Палантин не мог быть частью карты. Аня слишком хорошо запомнила его узоры и знала, что они лишь повторяли узоры культуры Паракас. И больше там ничего не было – ни скрытых посланий, ни вложенных шифров, Аня бы заметила их. Так что нет, палантин тут ни при чём.
– Почему не отправил по почте статуэтку? – Дима продолжал неспешно допрашивать Максима.
– Потому что её могли не пропустить. Она же старинная.
– Это точно, – вздохнул Дима. – А со стелой Раймонди… Ведь получается, Сергей Владимирович всё продумал в Ладакхе – заранее попросил Гаспара оставить в музее коробочку с ключами и адресом. И открытка стала одновременно сигналом для твоего папы и зацепкой, которую он оставил тебе и Екатерине Васильевне.
– Получается, что так…
За подобными разговорами они провели не меньше часа. Наблюдали, как тяжелеет звёздное небо, как нехотя восходит луна и как проявляются перламутровые разводы Млечного Пути. Аня, как и Максим, лежала на спине. Из глубин озера даже через трёхметровый слой тростника и дёрна тянуло холодом, но шерстяные накидки грели, и возвращаться в хижину пока не хотелось. А потом пришли хозяева – семья, жившая на острове. Пять человек, закутанные в цветастые пончо и с весёлыми ушастыми шапками на голове. Аня вдруг осознала, что не спросила их имён. Быть может, к лучшему. Пусть это знакомство останется безымянным и мимолётным.

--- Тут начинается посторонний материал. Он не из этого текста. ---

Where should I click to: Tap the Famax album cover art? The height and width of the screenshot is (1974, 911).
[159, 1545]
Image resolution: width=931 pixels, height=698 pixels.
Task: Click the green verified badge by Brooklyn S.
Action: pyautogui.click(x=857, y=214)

Индейцы принесли горячий ужин – суп, заправленный лёгкой травой вроде спаржи. Заодно принесли пятиструнную чаранго и небольшую флейту-кену, вырезанную из палисандра и при свете луны казавшуюся красной. Хозяин приложил флейту к нижней губе, и по острову скользнула прерывистая, грубоватая на высоких нотах, но такая уместная здесь мелодия. Кена звучала одновременно заунывно и задорно. Это странное противоречие завораживало.
Отложив пустую миску, Аня увидела, что на животе Максима уже спит не пойми откуда появившийся пятнистый кот – спит так глубоко и безмятежно, словно освоил это местечко давным-давно и лишь ненадолго отлучался, чтобы поохотиться на… На кого тут мог вообще охотиться кот? Да и как он жил на столь крохотном островке?
К флейте присоединилась чаранго, и женщина, приносившая им обед, запела простоватым голосом. Аня не понимала слов. Индианка пела на аймара. Её песню нельзя было назвать красивой, да и дело тут не в красоте. Просто Ане казалось, что именно так все предыдущие века пели люди урос – с той поры, как ушли в добровольное изгнание на плавучих островах.
Чуть позже Аня попросила индейцев исполнить что-нибудь на испанском. После небольшой заминки мужчина – тот самый, что днём наблюдал за их попытками утопить лодку, – запел, но уже без флейты и чаранго. Собственно, его песня больше походила на речитатив, однако Аня осталась довольна.
Когда мужчина умолк, Аня перевела его песню на русский. И ей стало грустно. Потому что песня была грустной. И потому что ей стало жаль сидевших рядом безымянных для неё индейцев. Аня не смогла бы как-то выразить или объяснить свою жалость, да и не хотела этого делать.